**Что сделать**
1. Перепишите без изменений часть интервью о Красном Мае, которая начинается словами «Элен Шателен: Это» и заканчивается словами «все логические схемы.».
2. Перескажите в виде краткого списка абзац интервью о Красном Мае, начинающийся словами «Франция исторически очень политизированная страна», сохранив его основные факты.
**** Отрывок ****
Site hosted by Angelfire.com: Build your free website today!

КОГДА ВЛАСТИ ГОВОРИЛИ: «ИЗЛОЖИТЕСВОЮ ПРОГРАММУ»,  ИМ В ОТВЕТ СМЕЯЛИСЬ В ЛИЦО 

Рассказывает Элен Шателелен,
кинодокументалистка,
участница Красного Мая.
 
Корр.: Главный вопрос, который я хотел бы задать, это одно большое ПОЧЕМУ? Почему тогда, в конце 60-х быть молодым значило – быть левым, почему молодежь вдруг кинулась изучать Бакунина, Мао, Троцкого, Маркузе? Ведь никакого экономического кризиса тогда не было.

Элен Шателен: Это очень большой вопрос и однозначного вопроса на него нет. Я помню, как за месяц до событий, в апреле или марте, была напечатана статья, ставшая впоследствии знаменитой:»Франция спит».Никто не может ответить на вопрос, почему это началось, все попытки найти какую-либо одну причину, почему общество взрывается, - безуспешны. Движение, подобное Маю 68-го, лежит вне рамок исторических объяснений в традиционных политических терминах, сложившихся в XIX веке. Это первый или последний взрыв, который преодолел все логические схемы.

Франция исторически очень политизированная страна, здесь существуют традиции, связанные с Сопротивлением, Народным Фронтом, всей историей левого движения. У нас была очень догматическая и очень сильная компартия. У нас еще в конце 50-х – начале 60-х была биполярная, двухцветная политическая жизнь: правые и коммунисты. На культурном уровне влияние компартии было очень сильным, все наши папы и дедушки были связаны с компартией. Вся богема, вся культурная жизнь была очень левой (правые смогли поднять голову только пять лет назад, только сейчас они смогли открыто говорить: мы антисемиты, мы нацисты. Раньше это было невозможно). И язык, и образ мышления в культуре были связаны с традиционным коммунистическим образом мышления. Остальные левые были чисто политическими организациями. Были троцкисты – жуткие конспираторы, всегда в черных очках, имели по 12 разных имен и псевдонимов. Они все знали, были очень серьезными и к любому политическому событию давали свой комментарий. Анархистских движений почти не существовало, это были каким-то чудом уцелевшие с 30-хгодов динозавры.

Корр.: А «Ситуационистский интернационал?

Э.Ш.: Это была маленькая, острая на язык, очень умная группа. Все движение состояло из 5 человек, издававших газету «Интернасьональ ситуационист». Но именно они подготовили культурную почву, «умную культуру», чтобы этот взрыв произошел. Переходя на более высокий политический и исторический уровень, следует сказать, что очень важным фактором для нас была «антиимпериалистическая борьба». Все движение началось именно на этой почве. Все левые объединились вокруг вьетнамской войны, вокруг Латинской Америки. Вокруг дискуссий по этим проблемам в университете сформировались группы и троцкистские, и полуанархистские (тогда еще было не совсем ясно, что они анархисты), и все они боролись с компартией с более левых позиций.
**** Список данных ****
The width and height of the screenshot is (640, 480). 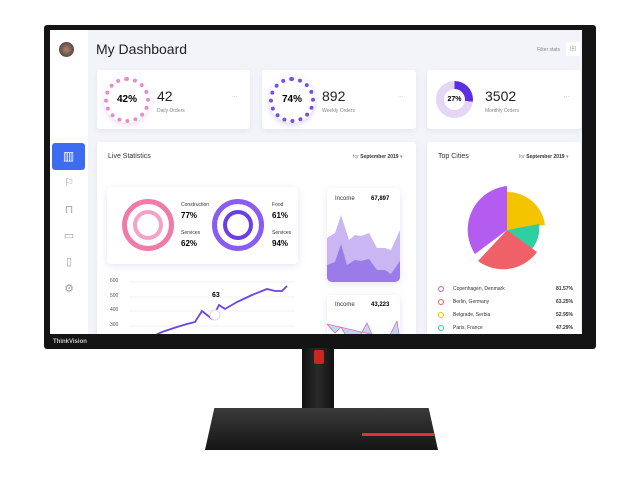 What do you see at coordinates (69, 210) in the screenshot?
I see `basket-icon: ⊓` at bounding box center [69, 210].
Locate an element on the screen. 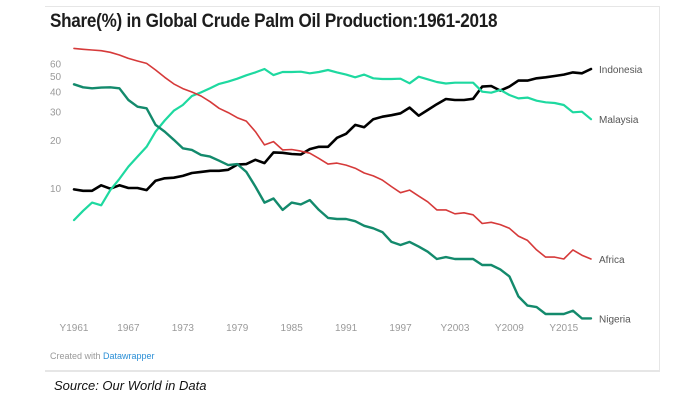 The width and height of the screenshot is (700, 400). series-label-malaysia: Malaysia is located at coordinates (619, 120).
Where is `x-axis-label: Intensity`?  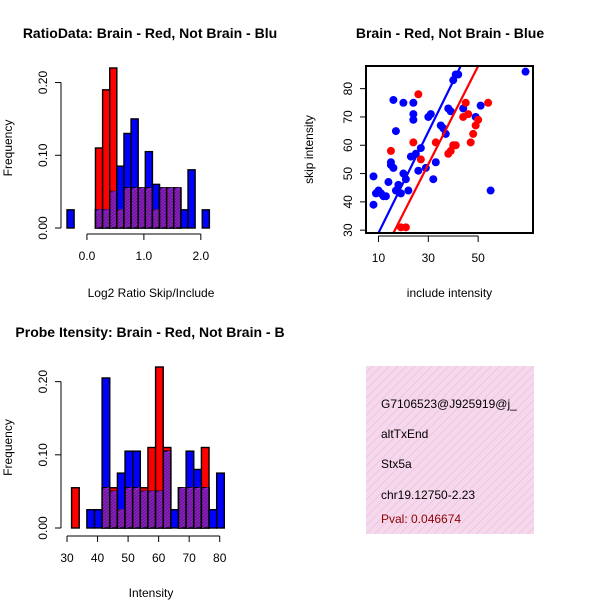 x-axis-label: Intensity is located at coordinates (152, 593).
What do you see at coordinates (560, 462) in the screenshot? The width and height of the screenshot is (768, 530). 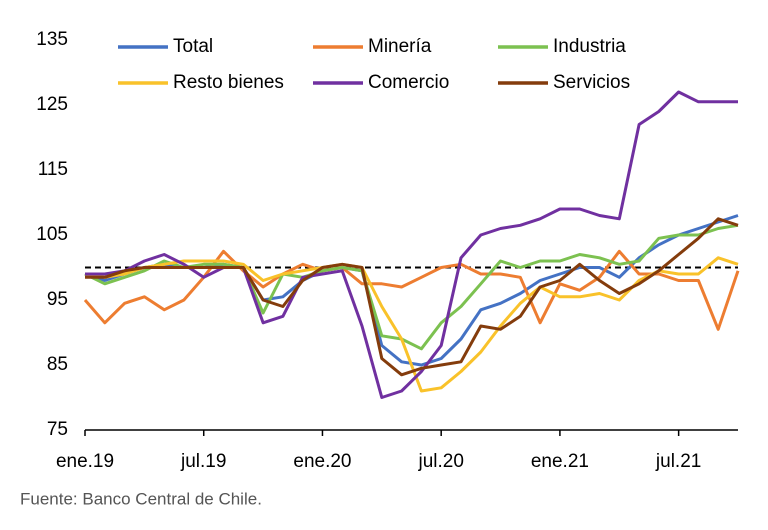 I see `x-tick-label: ene.21` at bounding box center [560, 462].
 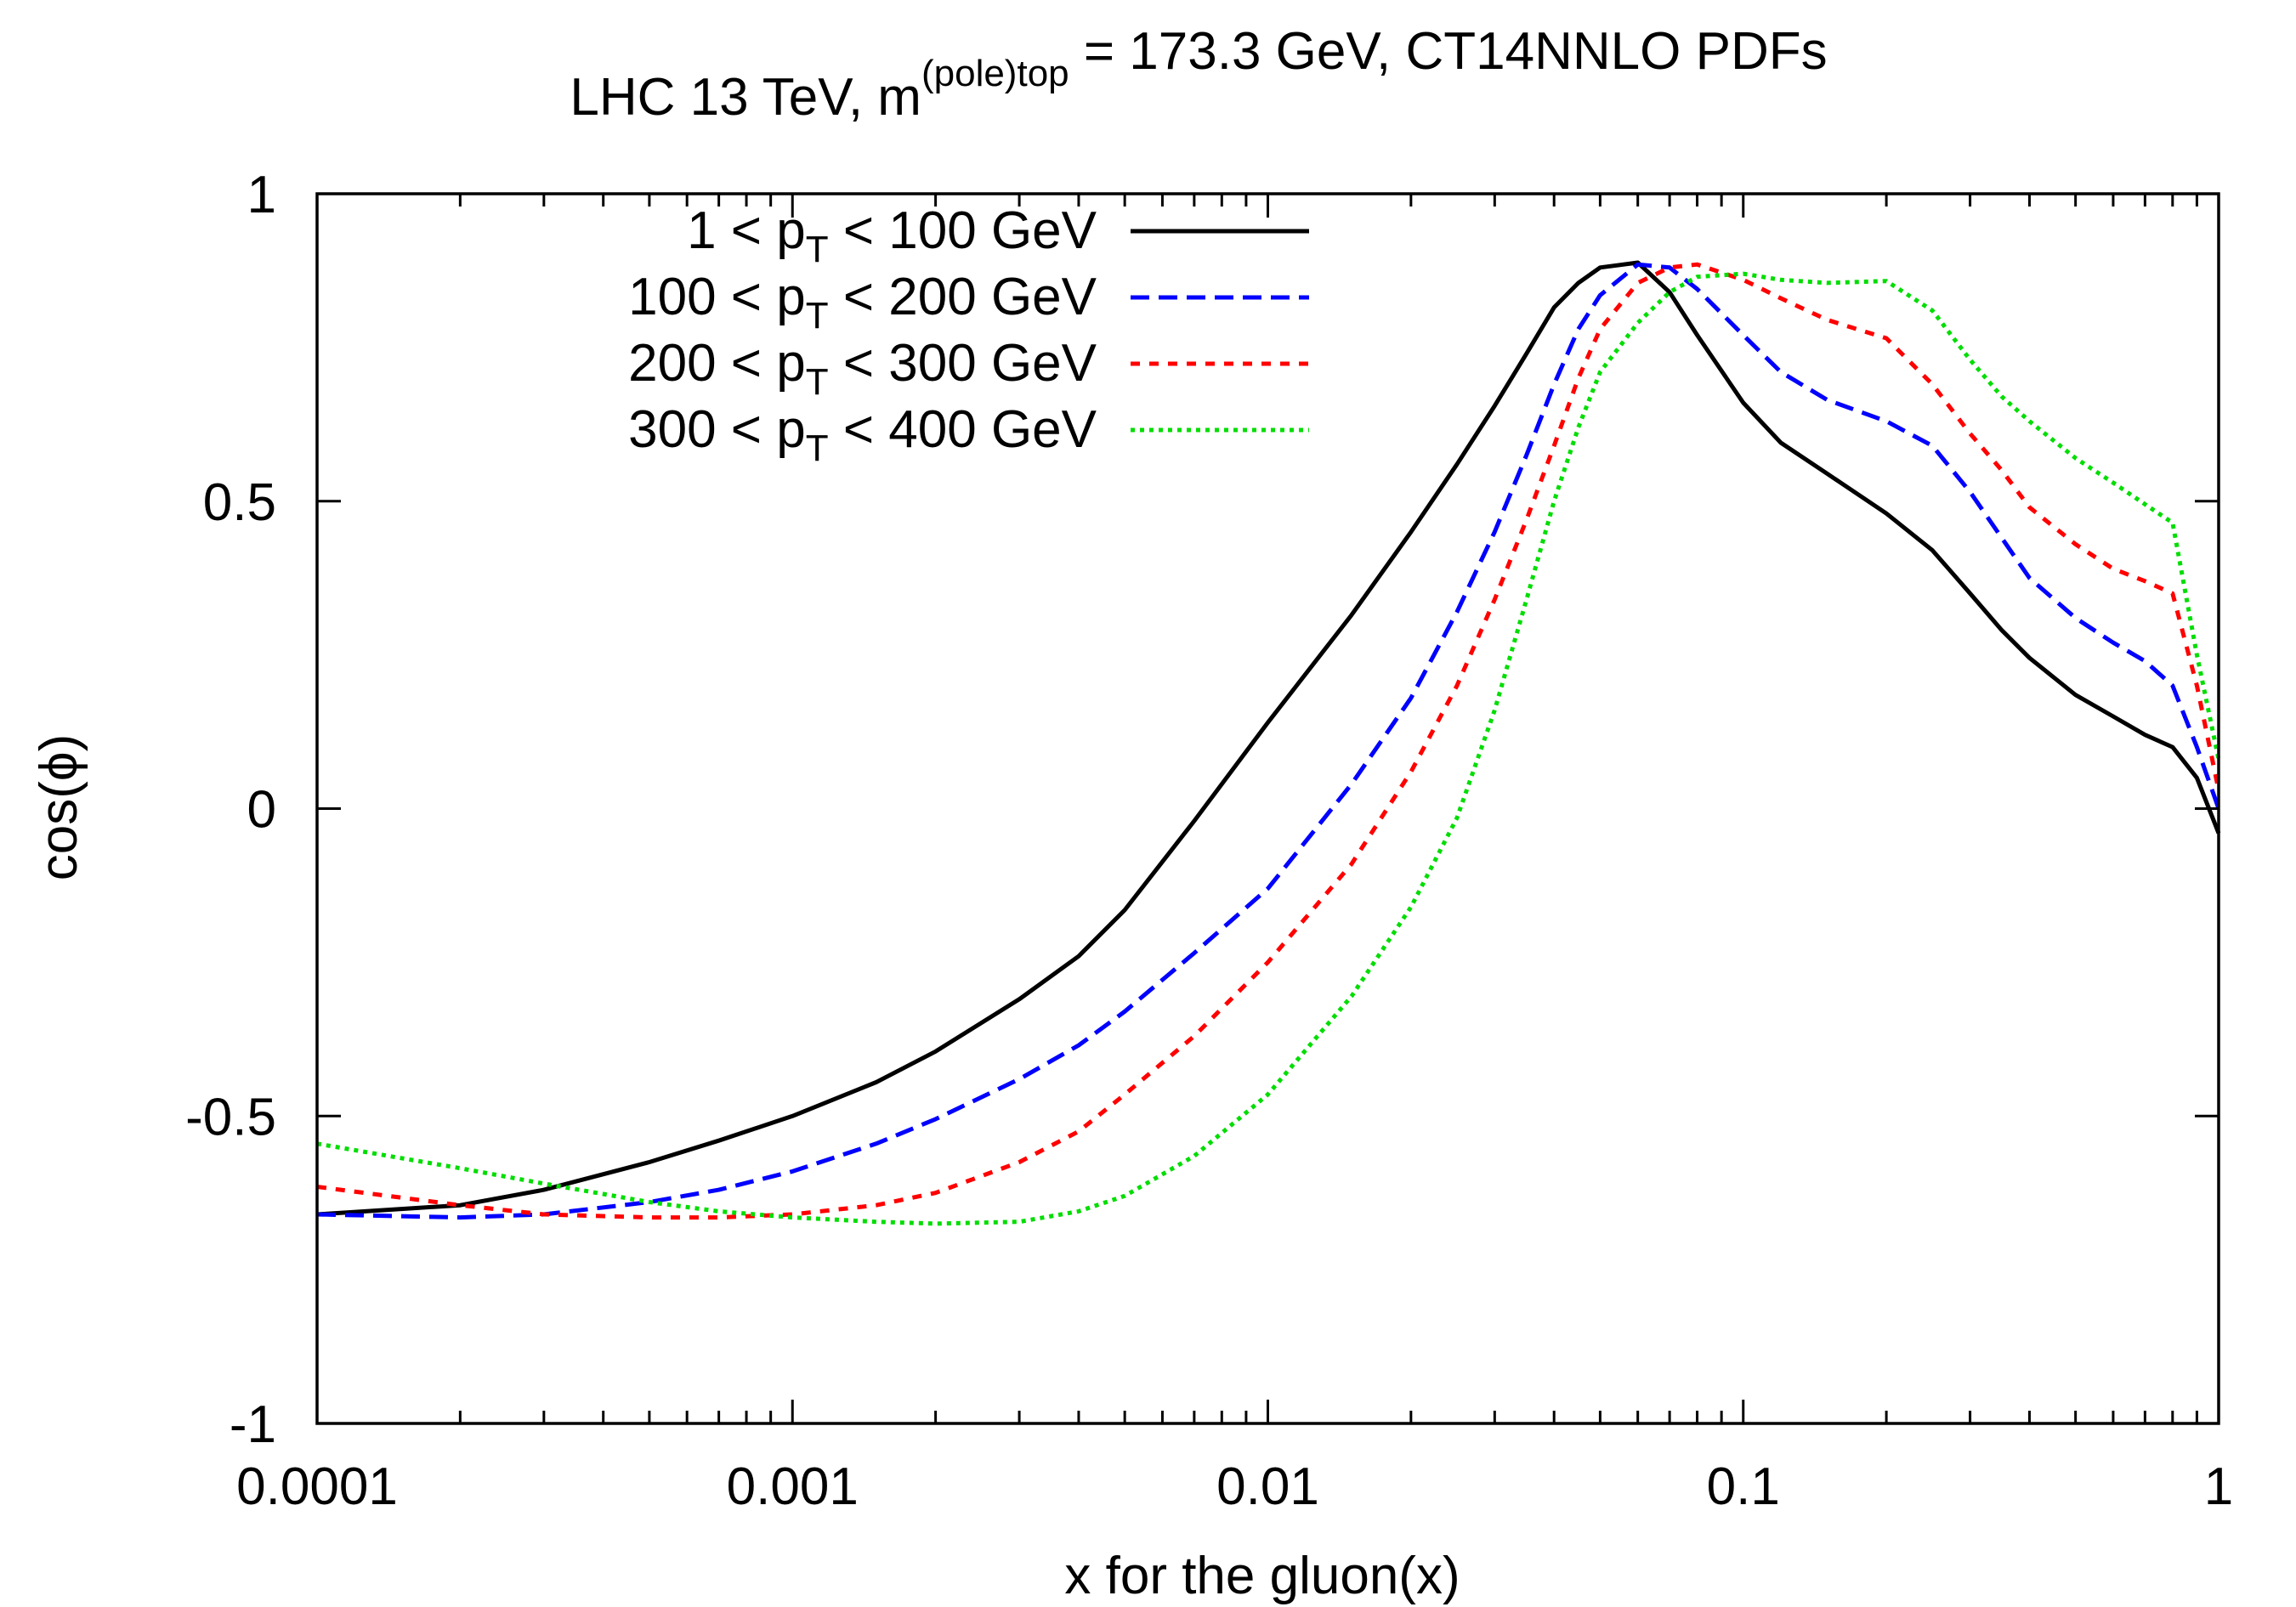 I want to click on y-tick-label: 0, so click(x=262, y=810).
****
**Ответы**
1.
Элен Шателен: Это очень большой вопрос и однозначного вопроса на него нет. Я помню, как за месяц до событий, в апреле или марте, была напечатана статья, ставшая впоследствии знаменитой:»Франция спит».Никто не может ответить на вопрос, почему это началось, все попытки найти какую-либо одну причину, почему общество взрывается, - безуспешны. Движение, подобное Маю 68-го, лежит вне рамок исторических объяснений в традиционных политических терминах, сложившихся в XIX веке. Это первый или последний взрыв, который преодолел все логические схемы.

2.
- Франция — исторически очень политизированная страна с традициями Сопротивления, Народного Фронта и левого движения.
- Компартия была очень догматической и очень сильной.
- В конце 50-х — начале 60-х годов политическая жизнь была биполярной: правые и коммунисты.
- Компартия сильно влияла на культуру. Богема и вся культурная жизнь были очень левыми, а язык и образ мышления в культуре были связаны с коммунистическим мышлением.
- Правые смогли поднять голову только пять лет назад и лишь теперь открыто называют себя антисемитами и нацистами, а раньше это было невозможно.
- Остальные левые были чисто политическими организациями.
- Троцкисты были конспираторами: ходили в черных очках, имели по 12 имен и псевдонимов, держались очень серьезно и комментировали любое политическое событие.
- Анархистских движений почти не было: это были чудом уцелевшие с 30-х годов «динозавры».